Ahora, en los albores de un nuevo milenio y en individuos muy alejados de los temores infantes, encontramos sin esfuerzo a seres, vivos y humanos -sobre todo vivos-, con vehemente interés por los porcentajes, curioso ¿no? Supongo, suponemos muchos, no se verán afectados por ninguna frustración o trauma colegial, dado el enfermizo apego que muestran por este apartado de las matemáticas. Como digo, son adultos; generalmente políticos adscritos a cualquier partido, aunque los afamados, los que muestran un anhelo especial por manejar la materia, pertenecen al PSOE y CIU, ratificando el domicilio social en la autonomía catalana. Esta diabólica atracción debe ser alguna respuesta compensatoria, alguna terapia a la contra, para superar el trastorno algorítmico generado, al igual que a tantos coetáneos, en aquella tierna edad de interrogantes y angustias.

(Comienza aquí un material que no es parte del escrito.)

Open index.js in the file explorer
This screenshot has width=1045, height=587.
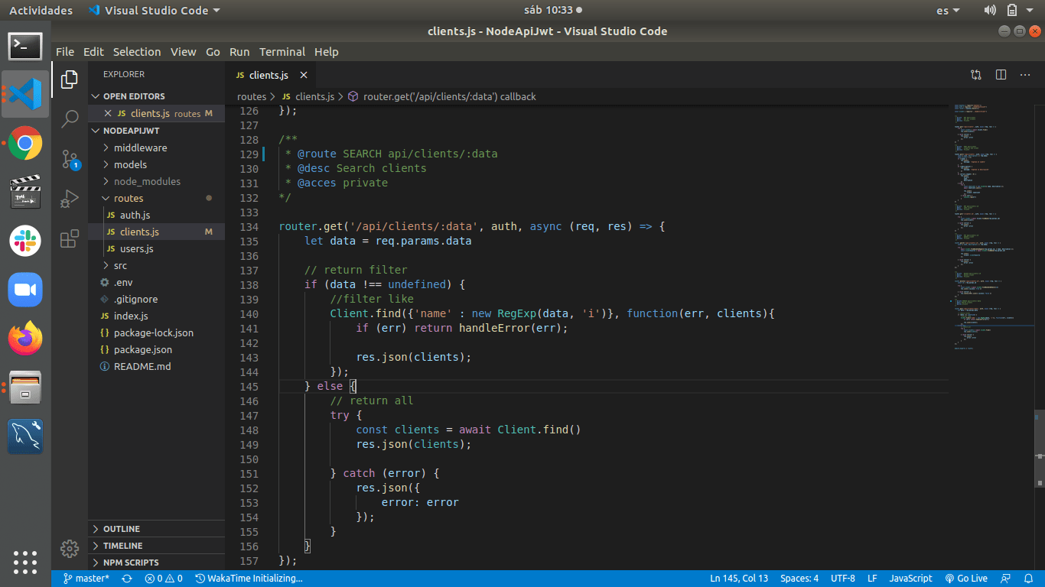coord(131,316)
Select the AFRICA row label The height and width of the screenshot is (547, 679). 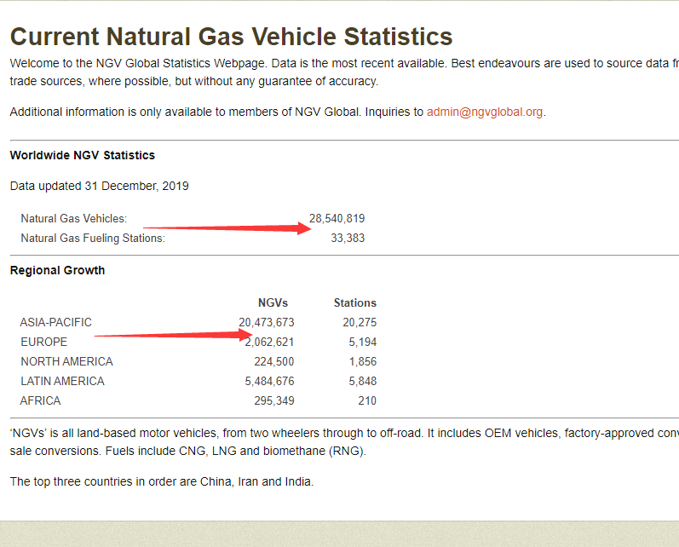click(x=41, y=400)
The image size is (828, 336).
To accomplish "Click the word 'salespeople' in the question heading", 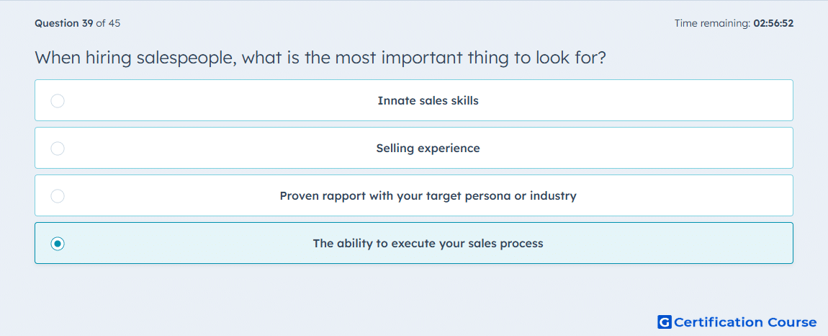I will coord(186,58).
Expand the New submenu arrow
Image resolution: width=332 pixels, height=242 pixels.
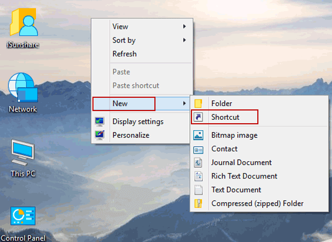pyautogui.click(x=185, y=103)
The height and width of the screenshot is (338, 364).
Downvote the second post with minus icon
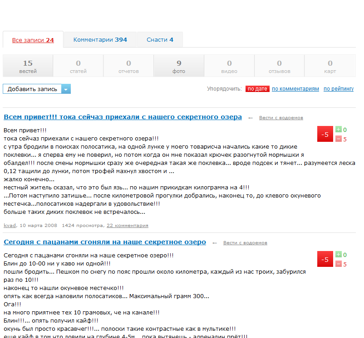(x=338, y=264)
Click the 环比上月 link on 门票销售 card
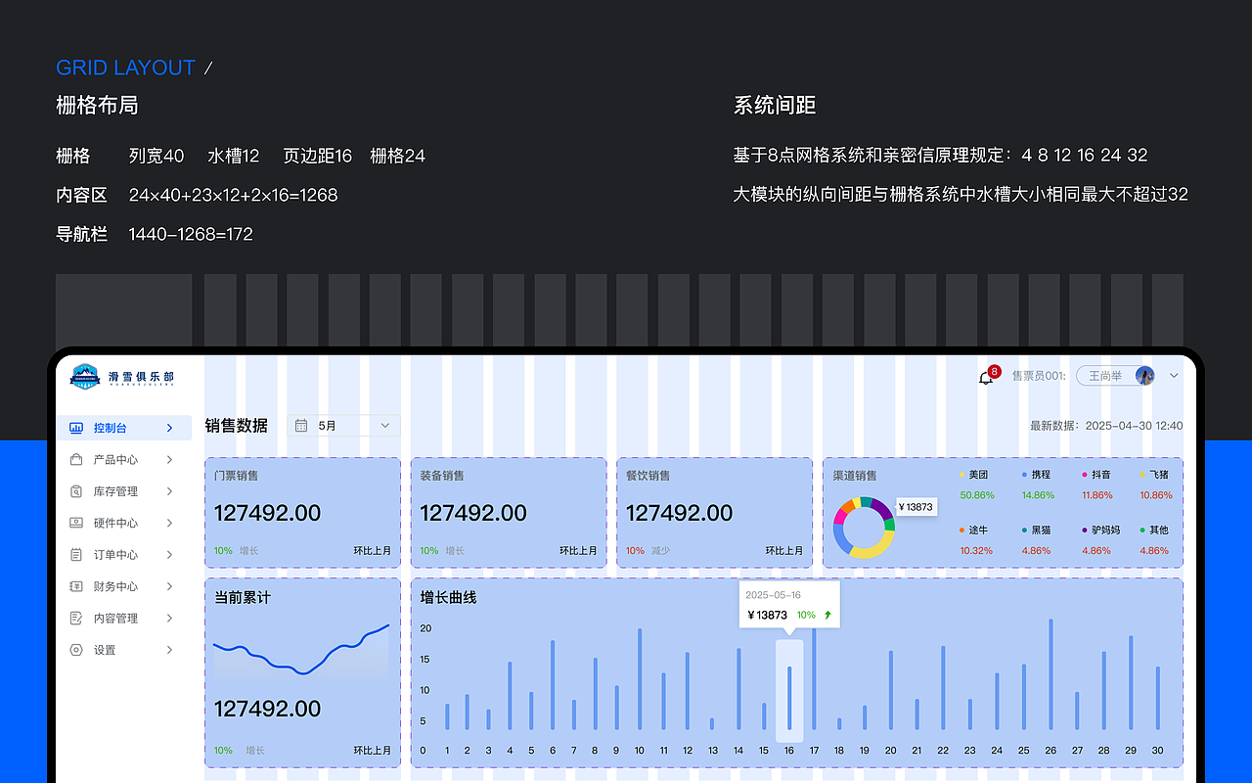 tap(371, 550)
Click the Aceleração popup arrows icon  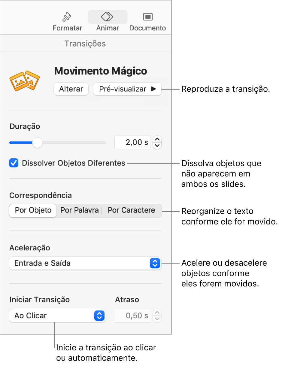[x=155, y=264]
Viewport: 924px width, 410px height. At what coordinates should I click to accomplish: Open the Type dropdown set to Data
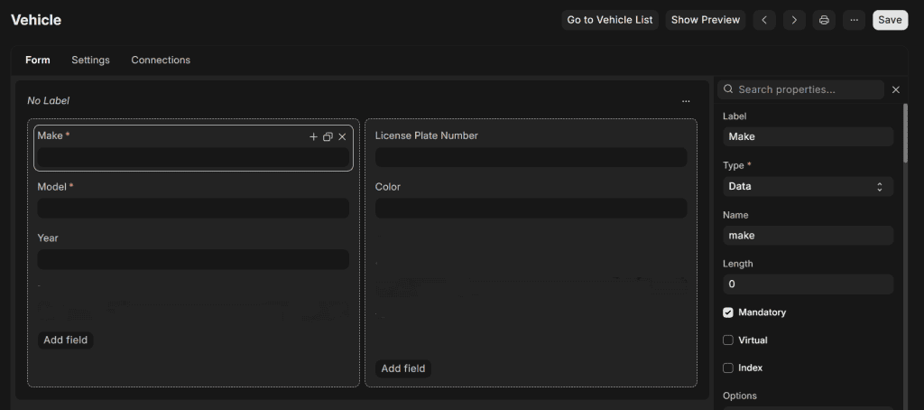(808, 186)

La polémica, y con ella el conflicto, la inició el presidente de la generalidad catalana, señor Maragall, cuando a propósito de un rifirrafe parlamentario respecto al hundimiento del Carmelo en Barcelona, dijo al presidente de Convergencia y Unión, señor Mas: “ustedes tienen un problema que se llama tres por ciento”. La frase, mezcla explosiva de sospecha y aseveración, resultó el pistoletazo de salida para que cada cual escrutara el rincón más recóndito de su mente. ¿Qué es eso del porcentaje? ¿Cuál es el modelo: un tres, un diez o un quince por ciento? ¿Cómo disimula mejor, la naturaleza del dígito? Estas lucubraciones cuantitativas, armonizadas -cuestión táctica- por otras de índole atributiva (sin perder nunca de vista la oportunidad crematística) llenaron, es una inferencia, horas y horas de sesudos asesores incluidos en la nómina de los estados mayores. Había que tratar con suma exquisitez a la gallina de los huevos de oro.

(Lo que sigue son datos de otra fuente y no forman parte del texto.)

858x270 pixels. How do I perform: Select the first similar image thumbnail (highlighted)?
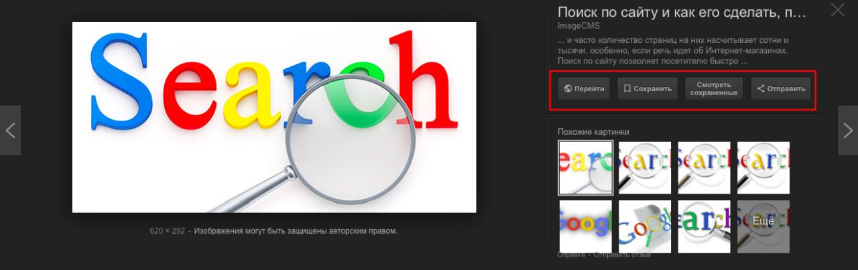585,167
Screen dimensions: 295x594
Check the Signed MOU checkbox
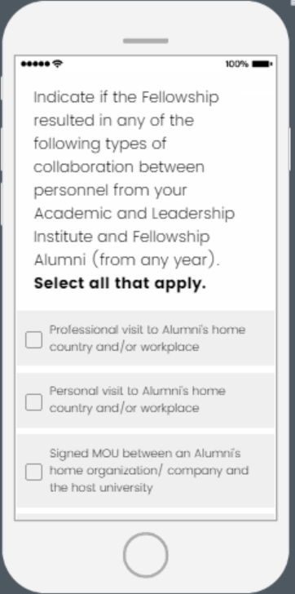pyautogui.click(x=33, y=472)
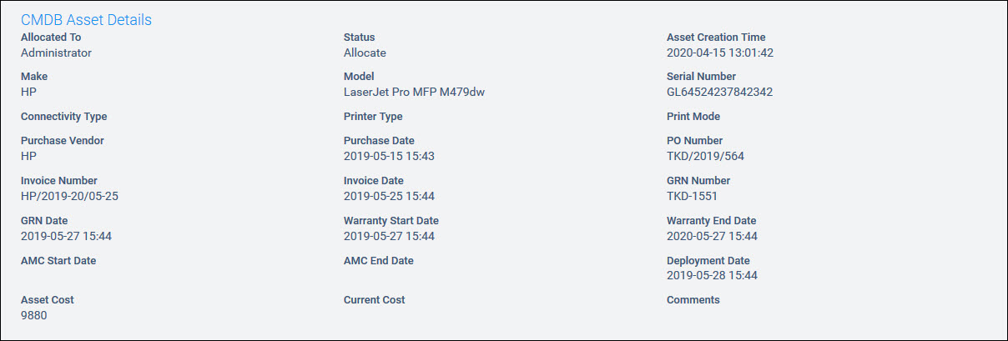Select the Status value Allocate
Viewport: 1008px width, 341px height.
pos(365,53)
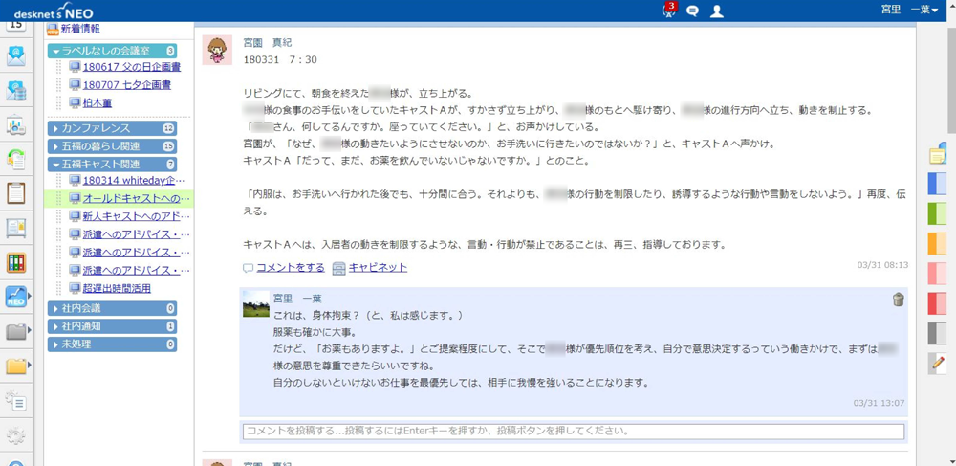Expand the 社内会議 folder
Viewport: 956px width, 466px height.
pos(56,308)
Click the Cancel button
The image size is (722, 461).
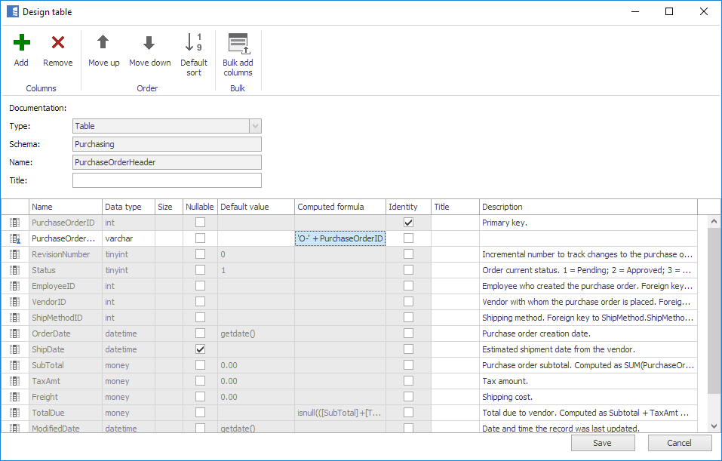[679, 443]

En las últimas fechas, el juez de todos los jueces ha desenmascarado una amplia trama de corrupción en Cataluña. Los implicados, partidarios acérrimos de los porcentajes, pertenecen a la médula política y cultural, acaparan y ensucian varias siglas, estamentos y negociados, porque -contra las tesis de la propaganda- nadie monopoliza el patrimonio de la honradez o la desvergüenza. El caso Pretoria es una prueba, un argumento inequívoco de cómo el hombre -el hombre público con preferencia- ambiciona lo ajeno, sobre todo cuando lo ajeno no es de alguien concreto. Para guardar las apariencias, el señor Montilla y el señor Mas, a cuyas representaciones pertenecen los “chorizos” más significados, concibieron un fugaz ademán de establecer comisiones parlamentarias, propiciar pautas encaminadas a la práctica ejemplarizante y a la toma de medidas que eviten parecidos casos en el futuro. Sus buenos propósitos pronto se vieron truncados; apareció en su lugar un pacto de silencio, de desidia y de pasotismo. En este momento el problema es común, los porcentajes se achantan pero se siguen repasando.

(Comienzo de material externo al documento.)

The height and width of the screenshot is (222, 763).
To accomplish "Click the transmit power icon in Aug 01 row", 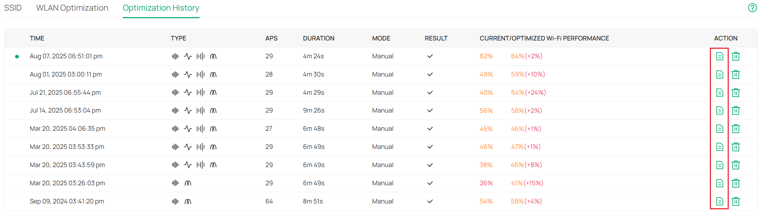I will tap(188, 74).
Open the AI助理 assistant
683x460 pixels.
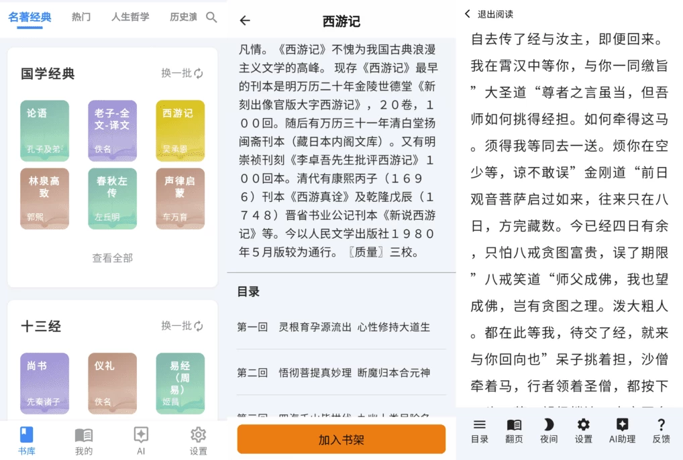(x=622, y=430)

Ayer, a hora postrera, una noticia me dejó estupefacto. El muy honorable presidente -creo que las ostentaciones apriorísticas sobrepasan la democracia- y el jefe de la oposición mayoritaria, cotejaban consensuar el desarrollo de leyes que eviten la corrupción en la Comunidad, así como para cambiar la normativa electoral. ¿Es que no hay en España ya, leyes que arrinconen la putrefacción? ¿Acaso existe alguna norma que proporcione la capacidad de impedir algo al individuo? Las leyes sólo son herramientas para perseguir, juzgar y castigar. ¡Vaya par de moralistas! Ofrecen, pobres, pura moralina.